High-Stakes Workplace Rights Cases Will Be Decided by the Supreme Court

Labor and employment laws provide critical protections against sexual harassment, pay discrimination, pregnancy discrimination, and other forms of discrimination. They ensure that working people have minimum wage and overtime rights, family and medical leave, the right to come together to bargain for better wages and working conditions, and the ability to enforce these rights in court. Corporations have been plotting for years to undermine these protections in the courts. Here is some of what’s at stake:

  • As the #MeToo movement has demonstrated, people who face workplace harassment and other forms of discrimination need to be able to hold their harassers accountable, including in the courts. Courts routinely consider such key questions as when can an employer be held accountable for harassment? What kind of behavior is considered harassment? What do plaintiffs have to prove to win their case? Is this individual covered by workplace civil rights laws at all?
  • Consensus is growing among federal courts that federal law’s ban on sex discrimination in the workplace prohibits discrimination on the basis of sexual orientation or gender identity. But the Supreme Court will likely soon weigh in to decide whether LGBTQ individuals will be protected by anti-discrimination laws if they experience discrimination at work.
  • For the laws on the books to be meaningful, workers must be able to enforce their rights. But forced arbitration—secret proceedings where employers pick and pay the decision maker—frustrate workers’ ability to obtain justice. Limits on class actions also prevent working people from coming together to challenge harmful employer-wide practices. Corporate interests are hungry to expand forced arbitration and further block class actions that fight widespread discrimination.
  • Bad employers are willing to exploit working people for bigger profits. Unions shift the balance of power, creating a more equal playing field for workers. They allow workers to band together and push for higher wages and better benefits, like affordable healthcare, equal pay, paid parental leave, and other protections – and women and other people of color have the most to lose from right-wing attacks to weaken unions. The Supreme Court recently gutted the way public sector unions raise the money they need to do their work. Right-wing groups are spending millions of dollars filing lawsuits with the goal of persuading the Supreme Court to destroy unions altogether.
  • Everyone deserves a healthy and safe workplace and a way to blow the whistle when they face danger. But courts can create obstacles to enforcing these rights; for example, Kavanaugh has questioned the government’s basic authority to regulate certain workplaces and framed safety regulations as paternalistic. We need a Court willing to protect workers, not one that will allow employers to exploit and endanger them.
  • The Supreme Court is one of the only backstops on Trump’s assaults on immigrant communities. But Kavanaugh has asserted that undocumented immigrants aren’t covered by labor law, just because of their immigration status. The Supreme Court ultimately will determine whether immigrants can be stripped of their workplace rights.

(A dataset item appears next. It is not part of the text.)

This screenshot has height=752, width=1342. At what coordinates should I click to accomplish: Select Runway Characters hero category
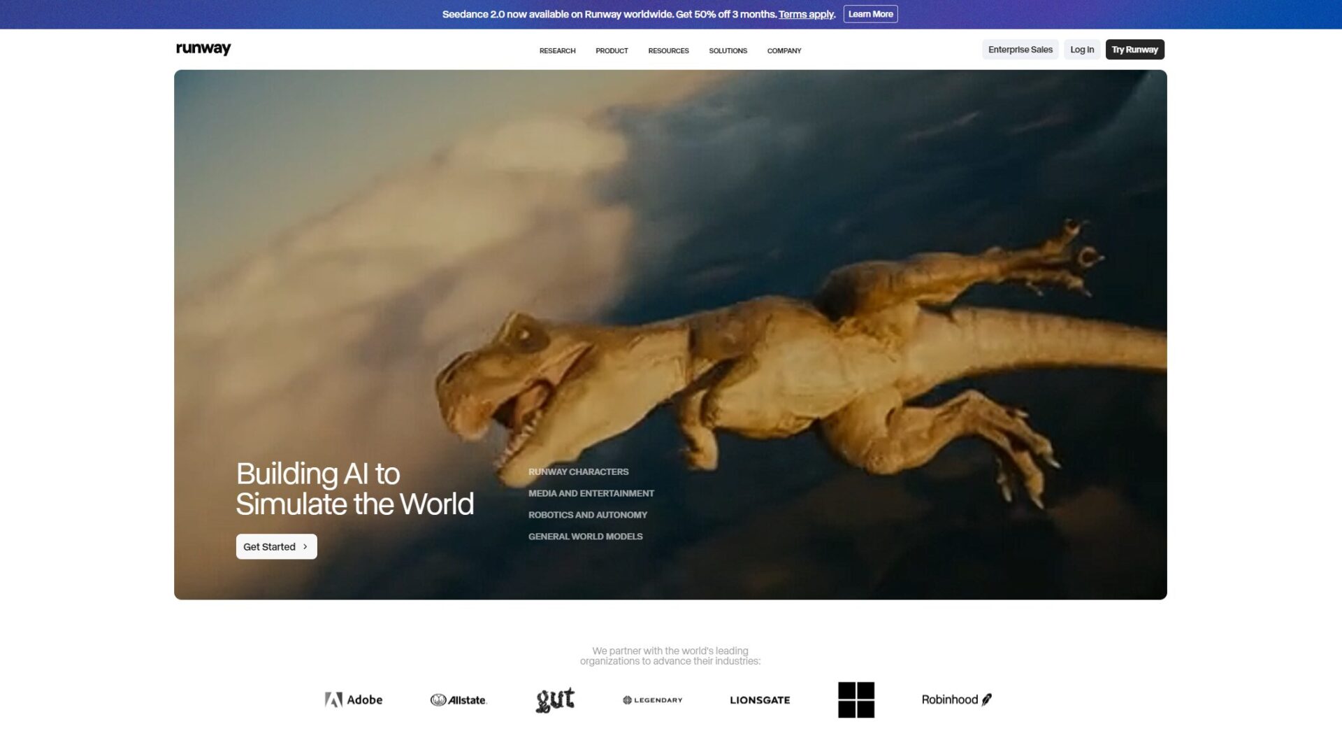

A Fifth Anti-Worker Justice Will Do Profound Harm

Brett Kavanaugh is bad for working people. The next Supreme Court justice will decide cases critical to the future of working women and their families. We cannot allow the balance of the Court to shift further in favor of corporate interests and against hard-won protections for workers. What we need is a justice who would uphold workers’ rights, including protecting workers from sexual harassment.